For now let's ignore the benefits of having a surrogate key for business logic reasons. Let's only consider performance (speed and disk usage).
CREATE TABLE `person` (
`ssn` bigint(20) unsigned NOT NULL DEFAULT '0',
`fav_color` char(10) DEFAULT NULL,
PRIMARY KEY (`ssn`)
)
Let's say the only read query I want to do is selecting fav_color
for a contiguous range of ssn
. Let's assume ssn
is globally unique.
Unfortunately the order in which I add people to this table is random WRT their ssn, and so the clustered index would become fragmented, right?

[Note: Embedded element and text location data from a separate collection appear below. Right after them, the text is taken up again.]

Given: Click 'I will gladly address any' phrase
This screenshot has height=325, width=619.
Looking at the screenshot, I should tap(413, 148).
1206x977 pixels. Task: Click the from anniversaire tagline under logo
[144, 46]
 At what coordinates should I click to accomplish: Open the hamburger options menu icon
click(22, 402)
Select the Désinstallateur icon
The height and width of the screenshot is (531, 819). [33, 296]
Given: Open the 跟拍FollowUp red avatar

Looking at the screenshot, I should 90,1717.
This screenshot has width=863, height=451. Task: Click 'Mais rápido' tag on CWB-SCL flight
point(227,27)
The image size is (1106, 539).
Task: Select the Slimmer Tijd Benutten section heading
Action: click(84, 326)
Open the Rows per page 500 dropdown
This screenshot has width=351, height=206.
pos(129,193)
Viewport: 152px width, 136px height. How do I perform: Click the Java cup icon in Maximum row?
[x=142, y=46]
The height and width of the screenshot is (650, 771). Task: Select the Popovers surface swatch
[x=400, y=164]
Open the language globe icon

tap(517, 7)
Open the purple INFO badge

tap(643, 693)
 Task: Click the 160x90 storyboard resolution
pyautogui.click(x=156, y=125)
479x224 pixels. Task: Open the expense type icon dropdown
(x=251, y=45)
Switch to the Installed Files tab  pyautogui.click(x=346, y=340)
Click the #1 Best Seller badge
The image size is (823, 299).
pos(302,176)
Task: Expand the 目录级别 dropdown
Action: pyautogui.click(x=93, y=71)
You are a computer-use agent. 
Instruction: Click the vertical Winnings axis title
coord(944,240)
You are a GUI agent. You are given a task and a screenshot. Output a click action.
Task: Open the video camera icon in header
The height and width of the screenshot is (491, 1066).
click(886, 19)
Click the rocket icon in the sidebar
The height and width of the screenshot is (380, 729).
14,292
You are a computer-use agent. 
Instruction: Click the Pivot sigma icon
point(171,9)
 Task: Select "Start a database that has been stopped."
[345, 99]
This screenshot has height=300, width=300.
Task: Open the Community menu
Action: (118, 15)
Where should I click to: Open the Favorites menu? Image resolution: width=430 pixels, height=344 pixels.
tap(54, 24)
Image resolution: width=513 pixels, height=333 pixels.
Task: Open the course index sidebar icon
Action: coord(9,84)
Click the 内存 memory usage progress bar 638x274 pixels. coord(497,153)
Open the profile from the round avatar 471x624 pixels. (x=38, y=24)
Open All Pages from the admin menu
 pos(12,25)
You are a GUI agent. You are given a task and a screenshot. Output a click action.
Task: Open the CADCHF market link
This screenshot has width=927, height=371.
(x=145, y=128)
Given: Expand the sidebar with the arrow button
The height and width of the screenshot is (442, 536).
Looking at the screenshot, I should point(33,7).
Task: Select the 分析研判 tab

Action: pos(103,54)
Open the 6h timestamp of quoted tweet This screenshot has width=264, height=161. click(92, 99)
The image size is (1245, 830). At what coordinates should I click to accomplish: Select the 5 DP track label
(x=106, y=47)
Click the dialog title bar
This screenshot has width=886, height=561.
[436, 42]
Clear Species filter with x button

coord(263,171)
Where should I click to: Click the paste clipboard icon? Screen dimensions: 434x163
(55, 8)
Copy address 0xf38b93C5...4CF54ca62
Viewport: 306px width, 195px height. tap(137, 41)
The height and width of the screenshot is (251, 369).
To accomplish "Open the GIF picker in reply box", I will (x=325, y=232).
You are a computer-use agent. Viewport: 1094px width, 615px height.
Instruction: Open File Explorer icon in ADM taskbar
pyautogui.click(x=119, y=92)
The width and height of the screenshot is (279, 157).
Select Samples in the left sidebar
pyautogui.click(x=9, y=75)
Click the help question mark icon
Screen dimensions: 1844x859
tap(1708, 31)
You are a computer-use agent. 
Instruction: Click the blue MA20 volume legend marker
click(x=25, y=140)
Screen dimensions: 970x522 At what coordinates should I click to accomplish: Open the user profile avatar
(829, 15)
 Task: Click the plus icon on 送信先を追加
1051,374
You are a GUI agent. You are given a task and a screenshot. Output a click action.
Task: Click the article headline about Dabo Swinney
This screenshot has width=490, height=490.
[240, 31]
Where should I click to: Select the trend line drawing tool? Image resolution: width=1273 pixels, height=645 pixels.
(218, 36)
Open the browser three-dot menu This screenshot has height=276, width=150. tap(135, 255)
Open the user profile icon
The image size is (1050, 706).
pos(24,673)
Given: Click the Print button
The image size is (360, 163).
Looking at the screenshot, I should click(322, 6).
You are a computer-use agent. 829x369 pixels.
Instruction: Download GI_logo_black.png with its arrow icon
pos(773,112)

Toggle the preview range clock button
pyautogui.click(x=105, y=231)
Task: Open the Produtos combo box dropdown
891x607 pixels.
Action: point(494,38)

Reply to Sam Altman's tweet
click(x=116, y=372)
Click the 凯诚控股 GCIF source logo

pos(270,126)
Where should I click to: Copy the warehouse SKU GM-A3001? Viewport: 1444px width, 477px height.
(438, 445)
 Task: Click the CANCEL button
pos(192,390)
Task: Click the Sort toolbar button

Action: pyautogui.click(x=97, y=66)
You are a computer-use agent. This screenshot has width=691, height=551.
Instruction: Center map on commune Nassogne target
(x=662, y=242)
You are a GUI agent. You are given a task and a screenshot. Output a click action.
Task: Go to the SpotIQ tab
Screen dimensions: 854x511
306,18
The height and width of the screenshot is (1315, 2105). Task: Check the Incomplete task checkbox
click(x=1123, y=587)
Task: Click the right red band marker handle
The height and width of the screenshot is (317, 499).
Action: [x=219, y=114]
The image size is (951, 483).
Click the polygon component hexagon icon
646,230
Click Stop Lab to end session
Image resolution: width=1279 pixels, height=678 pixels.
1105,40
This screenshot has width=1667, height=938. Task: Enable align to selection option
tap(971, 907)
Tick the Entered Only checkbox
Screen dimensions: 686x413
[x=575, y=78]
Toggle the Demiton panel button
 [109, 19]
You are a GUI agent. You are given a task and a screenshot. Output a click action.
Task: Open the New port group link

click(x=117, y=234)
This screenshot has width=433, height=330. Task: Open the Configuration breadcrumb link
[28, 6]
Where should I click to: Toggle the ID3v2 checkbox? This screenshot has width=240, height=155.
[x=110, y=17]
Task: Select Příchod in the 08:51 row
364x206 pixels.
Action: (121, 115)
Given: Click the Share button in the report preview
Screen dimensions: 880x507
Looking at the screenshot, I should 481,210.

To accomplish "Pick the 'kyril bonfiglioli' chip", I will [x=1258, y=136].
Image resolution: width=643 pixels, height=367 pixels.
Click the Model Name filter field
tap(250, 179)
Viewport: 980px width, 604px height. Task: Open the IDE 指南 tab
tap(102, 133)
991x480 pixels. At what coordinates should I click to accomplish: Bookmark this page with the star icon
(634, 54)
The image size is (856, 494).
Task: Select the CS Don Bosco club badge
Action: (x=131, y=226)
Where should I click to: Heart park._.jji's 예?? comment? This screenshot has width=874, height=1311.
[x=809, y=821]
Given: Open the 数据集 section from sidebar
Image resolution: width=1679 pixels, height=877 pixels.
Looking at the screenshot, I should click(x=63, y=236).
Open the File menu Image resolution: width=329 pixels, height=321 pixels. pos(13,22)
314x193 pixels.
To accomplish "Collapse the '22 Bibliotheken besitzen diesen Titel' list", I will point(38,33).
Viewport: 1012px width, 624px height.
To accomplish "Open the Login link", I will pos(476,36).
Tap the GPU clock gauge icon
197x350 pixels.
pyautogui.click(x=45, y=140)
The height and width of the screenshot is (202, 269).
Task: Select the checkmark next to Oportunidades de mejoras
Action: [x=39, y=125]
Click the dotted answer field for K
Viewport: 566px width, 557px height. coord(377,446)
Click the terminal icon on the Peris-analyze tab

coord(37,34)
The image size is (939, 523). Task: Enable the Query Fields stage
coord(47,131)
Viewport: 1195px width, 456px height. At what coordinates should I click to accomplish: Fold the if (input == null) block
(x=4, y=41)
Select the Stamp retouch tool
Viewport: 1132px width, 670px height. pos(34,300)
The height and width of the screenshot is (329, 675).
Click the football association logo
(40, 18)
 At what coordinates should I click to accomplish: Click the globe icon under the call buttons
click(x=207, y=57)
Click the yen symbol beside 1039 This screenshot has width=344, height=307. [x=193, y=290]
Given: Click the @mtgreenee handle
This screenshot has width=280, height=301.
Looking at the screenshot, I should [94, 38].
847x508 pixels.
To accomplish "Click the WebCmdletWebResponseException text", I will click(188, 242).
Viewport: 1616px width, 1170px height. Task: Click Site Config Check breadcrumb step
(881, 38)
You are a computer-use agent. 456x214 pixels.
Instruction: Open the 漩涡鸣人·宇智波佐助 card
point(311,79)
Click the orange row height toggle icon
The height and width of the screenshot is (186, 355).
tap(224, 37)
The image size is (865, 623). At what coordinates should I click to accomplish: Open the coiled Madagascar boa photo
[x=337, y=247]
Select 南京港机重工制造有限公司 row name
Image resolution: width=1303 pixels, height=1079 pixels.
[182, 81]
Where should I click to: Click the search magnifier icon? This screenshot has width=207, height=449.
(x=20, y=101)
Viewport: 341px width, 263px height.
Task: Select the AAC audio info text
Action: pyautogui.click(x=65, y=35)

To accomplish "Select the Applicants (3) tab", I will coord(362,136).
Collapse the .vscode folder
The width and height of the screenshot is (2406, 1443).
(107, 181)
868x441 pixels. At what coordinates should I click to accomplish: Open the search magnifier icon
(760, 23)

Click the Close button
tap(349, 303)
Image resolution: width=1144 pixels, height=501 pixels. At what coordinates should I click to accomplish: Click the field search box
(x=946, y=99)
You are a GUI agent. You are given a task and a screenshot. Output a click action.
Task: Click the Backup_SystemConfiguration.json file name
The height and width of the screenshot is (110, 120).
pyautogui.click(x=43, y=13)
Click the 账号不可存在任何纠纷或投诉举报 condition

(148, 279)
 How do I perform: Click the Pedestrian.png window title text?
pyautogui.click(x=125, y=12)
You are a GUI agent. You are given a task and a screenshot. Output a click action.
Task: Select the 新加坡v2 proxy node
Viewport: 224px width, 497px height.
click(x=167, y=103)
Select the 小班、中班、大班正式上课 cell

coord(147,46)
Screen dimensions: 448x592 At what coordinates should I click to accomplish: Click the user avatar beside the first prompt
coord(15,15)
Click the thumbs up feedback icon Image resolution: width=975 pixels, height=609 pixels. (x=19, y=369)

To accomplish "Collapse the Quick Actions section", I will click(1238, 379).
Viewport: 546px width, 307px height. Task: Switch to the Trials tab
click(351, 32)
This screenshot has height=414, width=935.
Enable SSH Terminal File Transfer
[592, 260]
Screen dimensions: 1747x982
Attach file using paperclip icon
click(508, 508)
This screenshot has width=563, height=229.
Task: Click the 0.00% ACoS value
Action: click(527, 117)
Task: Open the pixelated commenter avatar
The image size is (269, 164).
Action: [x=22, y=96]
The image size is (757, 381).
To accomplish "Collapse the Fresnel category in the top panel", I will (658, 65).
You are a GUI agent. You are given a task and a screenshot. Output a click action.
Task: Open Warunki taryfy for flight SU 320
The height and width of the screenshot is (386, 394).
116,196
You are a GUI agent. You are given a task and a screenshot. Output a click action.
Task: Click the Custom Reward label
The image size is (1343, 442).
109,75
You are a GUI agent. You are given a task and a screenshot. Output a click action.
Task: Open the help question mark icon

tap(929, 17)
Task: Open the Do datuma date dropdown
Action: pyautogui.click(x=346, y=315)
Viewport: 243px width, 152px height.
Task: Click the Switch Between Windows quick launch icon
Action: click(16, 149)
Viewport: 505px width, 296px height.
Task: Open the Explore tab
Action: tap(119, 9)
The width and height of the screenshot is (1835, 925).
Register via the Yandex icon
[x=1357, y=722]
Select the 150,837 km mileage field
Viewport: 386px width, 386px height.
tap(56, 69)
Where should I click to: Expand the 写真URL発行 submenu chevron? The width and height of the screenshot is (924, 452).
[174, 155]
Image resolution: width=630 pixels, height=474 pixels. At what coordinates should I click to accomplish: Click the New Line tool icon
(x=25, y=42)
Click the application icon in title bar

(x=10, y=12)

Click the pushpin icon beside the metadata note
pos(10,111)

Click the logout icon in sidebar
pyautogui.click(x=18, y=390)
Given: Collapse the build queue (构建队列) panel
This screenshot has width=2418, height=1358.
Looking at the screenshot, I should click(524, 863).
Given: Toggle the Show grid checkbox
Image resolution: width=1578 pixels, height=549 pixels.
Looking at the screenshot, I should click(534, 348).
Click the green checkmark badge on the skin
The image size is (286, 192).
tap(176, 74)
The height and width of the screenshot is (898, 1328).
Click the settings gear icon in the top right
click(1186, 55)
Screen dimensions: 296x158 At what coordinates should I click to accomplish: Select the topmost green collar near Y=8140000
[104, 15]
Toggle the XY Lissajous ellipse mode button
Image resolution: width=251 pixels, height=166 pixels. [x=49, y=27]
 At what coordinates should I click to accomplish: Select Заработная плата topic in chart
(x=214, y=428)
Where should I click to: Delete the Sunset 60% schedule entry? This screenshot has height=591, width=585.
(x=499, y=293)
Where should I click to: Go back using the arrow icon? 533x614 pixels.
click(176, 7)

Well, to solve that, I could change to this:
CREATE TABLE `person` (
`person_id` int(10) unsigned NOT NULL AUTO_INCREMENT,
`ssn` bigint(20) unsigned DEFAULT NULL,
`fav_color` char(10) DEFAULT NULL,
PRIMARY KEY (`person_id`),
UNIQUE KEY `ssn` (`ssn`,`fav_color`)
)
I made the ssn
key a covering index because I want "USING INDEX" when I select fav_color
on a range query of ssn
.
So now the clustered index is nice and non-fragmented, but my secondary index will still be fragmented, right? And that's all that will matter for reads since I'm USING INDEX. So as a novice, I don't know why having a non-fragmented PK layout helps much here.
And remember, I only care about doing retrieval on ranges of ssn
.
So can we analytically say whether one is likely preferable to the other for space/speed reasons? I imagine the latter would use more space?
Or would it just require an empircal benchmark?